API Reference
TTS — Text-to-Speech
LiveConvert Swahili text into natural-sounding audio. Returns base64-encoded WAV in a JSON response.
Endpoint
POST /v1/text-to-speech/{voice_id}
Accepts a JSON body and returns a JSON response containing base64-encoded WAV audio. For text longer than 2,000 characters, the request is automatically processed asynchronously — you will receive a 202 response with a job_id instead. See the Async Jobs reference for polling.
Authentication
Pass your API key in the xi-api-key header. See Authentication.
Path parameters
| Parameter | Type | Description |
|---|---|---|
voice_id | string | The voice to use for synthesis.

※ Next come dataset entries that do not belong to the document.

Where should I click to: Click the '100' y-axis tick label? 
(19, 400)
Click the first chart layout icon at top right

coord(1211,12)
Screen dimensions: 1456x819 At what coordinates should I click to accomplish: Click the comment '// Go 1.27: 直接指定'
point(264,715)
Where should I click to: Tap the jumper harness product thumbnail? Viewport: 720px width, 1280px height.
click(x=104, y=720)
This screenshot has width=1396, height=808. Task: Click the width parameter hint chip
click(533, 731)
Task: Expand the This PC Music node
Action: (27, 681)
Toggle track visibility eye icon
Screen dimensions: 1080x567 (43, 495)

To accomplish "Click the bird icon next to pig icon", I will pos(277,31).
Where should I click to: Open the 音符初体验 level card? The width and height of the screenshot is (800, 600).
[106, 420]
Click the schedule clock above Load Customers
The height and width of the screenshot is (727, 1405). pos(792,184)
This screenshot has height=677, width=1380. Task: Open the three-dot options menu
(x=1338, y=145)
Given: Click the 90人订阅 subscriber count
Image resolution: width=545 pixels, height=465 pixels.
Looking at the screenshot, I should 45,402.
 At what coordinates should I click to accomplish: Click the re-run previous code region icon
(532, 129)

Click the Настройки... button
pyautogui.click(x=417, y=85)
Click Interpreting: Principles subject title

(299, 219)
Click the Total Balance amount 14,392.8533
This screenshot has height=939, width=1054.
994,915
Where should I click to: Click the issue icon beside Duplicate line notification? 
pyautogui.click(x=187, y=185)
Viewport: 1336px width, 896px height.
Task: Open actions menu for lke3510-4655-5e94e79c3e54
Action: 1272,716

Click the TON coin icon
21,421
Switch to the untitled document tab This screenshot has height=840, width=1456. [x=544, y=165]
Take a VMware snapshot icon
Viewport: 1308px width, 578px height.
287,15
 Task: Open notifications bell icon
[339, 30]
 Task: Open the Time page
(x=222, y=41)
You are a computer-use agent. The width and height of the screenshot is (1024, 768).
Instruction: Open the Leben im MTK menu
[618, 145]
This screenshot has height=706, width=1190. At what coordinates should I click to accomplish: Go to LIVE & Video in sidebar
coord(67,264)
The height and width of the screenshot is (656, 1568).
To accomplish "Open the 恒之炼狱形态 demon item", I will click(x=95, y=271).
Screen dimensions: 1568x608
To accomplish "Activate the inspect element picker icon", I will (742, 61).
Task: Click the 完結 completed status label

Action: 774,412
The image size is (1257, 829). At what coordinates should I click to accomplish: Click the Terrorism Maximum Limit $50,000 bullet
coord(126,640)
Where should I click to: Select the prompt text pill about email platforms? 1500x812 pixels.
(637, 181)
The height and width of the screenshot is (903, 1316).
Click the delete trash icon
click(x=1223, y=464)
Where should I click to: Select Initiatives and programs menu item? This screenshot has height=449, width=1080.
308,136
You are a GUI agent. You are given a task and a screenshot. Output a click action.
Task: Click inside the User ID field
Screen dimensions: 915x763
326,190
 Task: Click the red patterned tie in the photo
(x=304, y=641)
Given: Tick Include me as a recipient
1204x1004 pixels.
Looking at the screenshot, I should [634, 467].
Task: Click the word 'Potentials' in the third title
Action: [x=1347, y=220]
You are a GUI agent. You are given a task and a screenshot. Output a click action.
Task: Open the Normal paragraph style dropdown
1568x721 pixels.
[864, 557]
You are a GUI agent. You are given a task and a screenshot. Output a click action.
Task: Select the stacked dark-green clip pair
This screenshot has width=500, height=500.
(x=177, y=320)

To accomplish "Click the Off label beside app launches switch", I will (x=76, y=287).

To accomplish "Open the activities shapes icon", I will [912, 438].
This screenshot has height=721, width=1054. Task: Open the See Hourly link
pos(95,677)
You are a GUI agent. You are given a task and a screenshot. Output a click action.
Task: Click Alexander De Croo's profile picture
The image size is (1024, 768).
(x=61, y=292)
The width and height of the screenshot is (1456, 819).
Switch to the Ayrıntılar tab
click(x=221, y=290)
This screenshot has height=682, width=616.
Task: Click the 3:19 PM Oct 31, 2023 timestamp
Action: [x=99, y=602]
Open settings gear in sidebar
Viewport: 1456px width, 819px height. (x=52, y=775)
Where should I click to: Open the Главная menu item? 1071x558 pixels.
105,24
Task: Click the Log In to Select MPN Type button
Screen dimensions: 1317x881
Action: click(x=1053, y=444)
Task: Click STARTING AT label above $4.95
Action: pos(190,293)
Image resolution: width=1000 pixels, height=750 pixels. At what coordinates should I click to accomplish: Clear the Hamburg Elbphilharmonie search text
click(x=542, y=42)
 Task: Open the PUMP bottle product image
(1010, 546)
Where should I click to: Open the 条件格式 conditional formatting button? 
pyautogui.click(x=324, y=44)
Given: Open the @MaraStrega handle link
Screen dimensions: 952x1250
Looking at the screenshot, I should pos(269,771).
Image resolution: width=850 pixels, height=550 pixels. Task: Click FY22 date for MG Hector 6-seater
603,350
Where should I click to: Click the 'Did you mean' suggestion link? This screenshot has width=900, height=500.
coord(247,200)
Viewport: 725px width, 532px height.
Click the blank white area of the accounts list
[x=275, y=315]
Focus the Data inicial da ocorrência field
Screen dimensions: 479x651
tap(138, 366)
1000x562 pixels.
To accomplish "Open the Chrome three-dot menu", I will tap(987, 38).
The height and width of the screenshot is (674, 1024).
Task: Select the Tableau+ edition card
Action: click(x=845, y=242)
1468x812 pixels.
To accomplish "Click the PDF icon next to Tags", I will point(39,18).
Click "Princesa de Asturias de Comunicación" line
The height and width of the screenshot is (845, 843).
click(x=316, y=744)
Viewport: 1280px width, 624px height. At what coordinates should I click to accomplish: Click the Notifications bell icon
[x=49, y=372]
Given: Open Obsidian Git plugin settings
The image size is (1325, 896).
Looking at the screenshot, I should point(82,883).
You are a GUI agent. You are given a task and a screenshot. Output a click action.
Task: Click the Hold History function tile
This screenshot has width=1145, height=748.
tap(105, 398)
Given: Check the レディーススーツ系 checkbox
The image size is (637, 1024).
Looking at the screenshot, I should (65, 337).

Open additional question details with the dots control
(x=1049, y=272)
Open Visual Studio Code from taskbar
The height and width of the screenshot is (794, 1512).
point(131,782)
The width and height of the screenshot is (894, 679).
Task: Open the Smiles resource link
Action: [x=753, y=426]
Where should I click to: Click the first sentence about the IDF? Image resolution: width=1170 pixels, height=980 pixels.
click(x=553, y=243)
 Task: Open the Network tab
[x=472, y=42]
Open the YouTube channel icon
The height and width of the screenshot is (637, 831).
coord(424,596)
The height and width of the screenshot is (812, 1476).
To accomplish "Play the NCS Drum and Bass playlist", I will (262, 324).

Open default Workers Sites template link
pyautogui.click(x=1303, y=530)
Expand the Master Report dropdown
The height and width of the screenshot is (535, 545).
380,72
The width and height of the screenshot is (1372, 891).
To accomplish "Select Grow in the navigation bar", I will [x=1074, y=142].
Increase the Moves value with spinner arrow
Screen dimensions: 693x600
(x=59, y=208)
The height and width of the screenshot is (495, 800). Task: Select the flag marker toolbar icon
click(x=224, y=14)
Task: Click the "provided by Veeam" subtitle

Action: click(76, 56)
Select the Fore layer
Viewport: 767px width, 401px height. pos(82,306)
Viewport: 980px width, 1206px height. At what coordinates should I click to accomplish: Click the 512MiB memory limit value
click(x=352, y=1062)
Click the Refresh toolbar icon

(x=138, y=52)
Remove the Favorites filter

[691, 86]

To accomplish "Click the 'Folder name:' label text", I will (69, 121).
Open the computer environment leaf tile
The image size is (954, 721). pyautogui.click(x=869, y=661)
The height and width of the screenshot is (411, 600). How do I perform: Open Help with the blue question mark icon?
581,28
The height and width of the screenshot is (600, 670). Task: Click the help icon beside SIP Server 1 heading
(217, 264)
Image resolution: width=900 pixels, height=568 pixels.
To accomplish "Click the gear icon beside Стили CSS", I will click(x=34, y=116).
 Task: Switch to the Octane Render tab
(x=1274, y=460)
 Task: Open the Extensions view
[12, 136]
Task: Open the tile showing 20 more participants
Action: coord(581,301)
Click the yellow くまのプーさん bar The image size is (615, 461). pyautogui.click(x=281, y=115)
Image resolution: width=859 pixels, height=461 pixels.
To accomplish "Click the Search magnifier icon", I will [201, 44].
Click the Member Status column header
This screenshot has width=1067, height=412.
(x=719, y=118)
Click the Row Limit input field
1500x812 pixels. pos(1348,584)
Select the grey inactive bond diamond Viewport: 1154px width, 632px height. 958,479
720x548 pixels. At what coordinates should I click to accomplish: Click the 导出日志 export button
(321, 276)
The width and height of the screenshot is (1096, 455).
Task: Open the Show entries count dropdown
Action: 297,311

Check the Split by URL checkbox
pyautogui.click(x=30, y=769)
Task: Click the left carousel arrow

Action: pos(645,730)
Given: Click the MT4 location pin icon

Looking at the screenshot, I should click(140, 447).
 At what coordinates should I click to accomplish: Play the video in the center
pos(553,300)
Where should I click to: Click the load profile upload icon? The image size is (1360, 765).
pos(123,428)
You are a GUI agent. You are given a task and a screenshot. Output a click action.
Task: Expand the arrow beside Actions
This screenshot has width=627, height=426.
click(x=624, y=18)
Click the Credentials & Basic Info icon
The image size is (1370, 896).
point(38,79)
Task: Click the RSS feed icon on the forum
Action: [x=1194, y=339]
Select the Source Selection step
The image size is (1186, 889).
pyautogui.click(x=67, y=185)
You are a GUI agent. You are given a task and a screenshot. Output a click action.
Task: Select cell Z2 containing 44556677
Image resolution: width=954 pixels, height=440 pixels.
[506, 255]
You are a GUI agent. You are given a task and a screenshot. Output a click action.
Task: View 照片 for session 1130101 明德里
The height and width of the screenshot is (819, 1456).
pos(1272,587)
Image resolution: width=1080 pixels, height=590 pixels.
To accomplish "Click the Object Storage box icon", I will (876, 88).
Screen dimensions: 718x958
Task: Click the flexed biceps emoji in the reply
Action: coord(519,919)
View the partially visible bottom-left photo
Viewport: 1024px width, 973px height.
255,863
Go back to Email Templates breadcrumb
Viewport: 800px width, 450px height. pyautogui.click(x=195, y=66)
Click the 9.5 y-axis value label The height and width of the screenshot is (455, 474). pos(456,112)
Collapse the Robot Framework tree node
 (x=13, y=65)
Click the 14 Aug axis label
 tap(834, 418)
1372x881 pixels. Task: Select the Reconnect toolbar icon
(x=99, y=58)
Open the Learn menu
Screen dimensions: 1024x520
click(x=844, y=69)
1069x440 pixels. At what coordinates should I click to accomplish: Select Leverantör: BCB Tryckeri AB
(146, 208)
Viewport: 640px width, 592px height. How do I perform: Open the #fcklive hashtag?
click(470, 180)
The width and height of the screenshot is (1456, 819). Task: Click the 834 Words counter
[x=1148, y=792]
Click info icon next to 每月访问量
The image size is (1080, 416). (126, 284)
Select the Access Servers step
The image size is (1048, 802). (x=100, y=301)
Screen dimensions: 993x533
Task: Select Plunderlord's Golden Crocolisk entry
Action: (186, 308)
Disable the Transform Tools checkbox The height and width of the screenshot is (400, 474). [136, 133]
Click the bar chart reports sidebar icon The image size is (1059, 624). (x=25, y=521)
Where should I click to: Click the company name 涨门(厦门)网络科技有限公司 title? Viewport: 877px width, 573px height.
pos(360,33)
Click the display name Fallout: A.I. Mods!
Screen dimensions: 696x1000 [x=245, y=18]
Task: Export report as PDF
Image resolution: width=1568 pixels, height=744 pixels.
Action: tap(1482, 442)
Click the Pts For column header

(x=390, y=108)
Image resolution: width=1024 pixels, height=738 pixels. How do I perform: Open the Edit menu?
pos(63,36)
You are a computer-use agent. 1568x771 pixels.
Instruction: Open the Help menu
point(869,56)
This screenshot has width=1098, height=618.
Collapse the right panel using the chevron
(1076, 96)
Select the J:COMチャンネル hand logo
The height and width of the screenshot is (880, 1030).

Currently sauti-swahili-v1. See Voices for available voices. |
Request body
| Field | Type | Required | Description |
|---|---|---|---|
text | string | Yes | The Swahili text to synthesise. Maximum 5,000 characters. Texts over 2,000 characters are processed asynchronously. |
voice_settings | object | No | Optional synthesis parameters. Contains speaking_rate (default 1.0), noise_scale (default 0.667), and noise_scale_duration (default 0.8). |
Response
On success, short texts return HTTP 200 with a JSON body containing the audio. Long texts (>2,000 chars) return HTTP 202 with a job_id for polling.
200 Response schema
| Field | Type | Description |
|---|---|---|
audio_base64 | string | Base64-encoded WAV audio data |
content_type | string | Always audio/wav |
duration_seconds | number | Duration of the generated audio in seconds |
characters_synthesized | integer | Number of characters that were synthesised |
voice_id | string | The voice used for synthesis |
json
{
"audio_base64": "UklGRi4A...",
"content_type": "audio/wav",
"duration_seconds": 1.84,
"characters_synthesized": 42,
"voice_id": "sauti-swahili-v1"
}Example request
bash
curl -X POST https://sauti.finiflowlabs.com/v1/text-to-speech/sauti-swahili-v1 \
-H "xi-api-key: YOUR_KEY" \
-H "Content-Type: application/json" \
-d '{
"text": "Habari za asubuhi. Unafanya kazi vizuri.",
"voice_settings": {
"speaking_rate": 1.0,
"noise_scale": 0.667,
"noise_scale_duration": 0.8
}
}'python
import requests
import base64
response = requests.post(
"https://sauti.finiflowlabs.com/v1/text-to-speech/sauti-swahili-v1",
headers={"xi-api-key": "YOUR_KEY"},
json={
"text": "Karibu sana.",
"voice_settings": {
"speaking_rate": 1.0,
"noise_scale": 0.667,
"noise_scale_duration": 0.8,
},
},
)
response.raise_for_status()
data = response.json()
audio_bytes = base64.b64decode(data["audio_base64"])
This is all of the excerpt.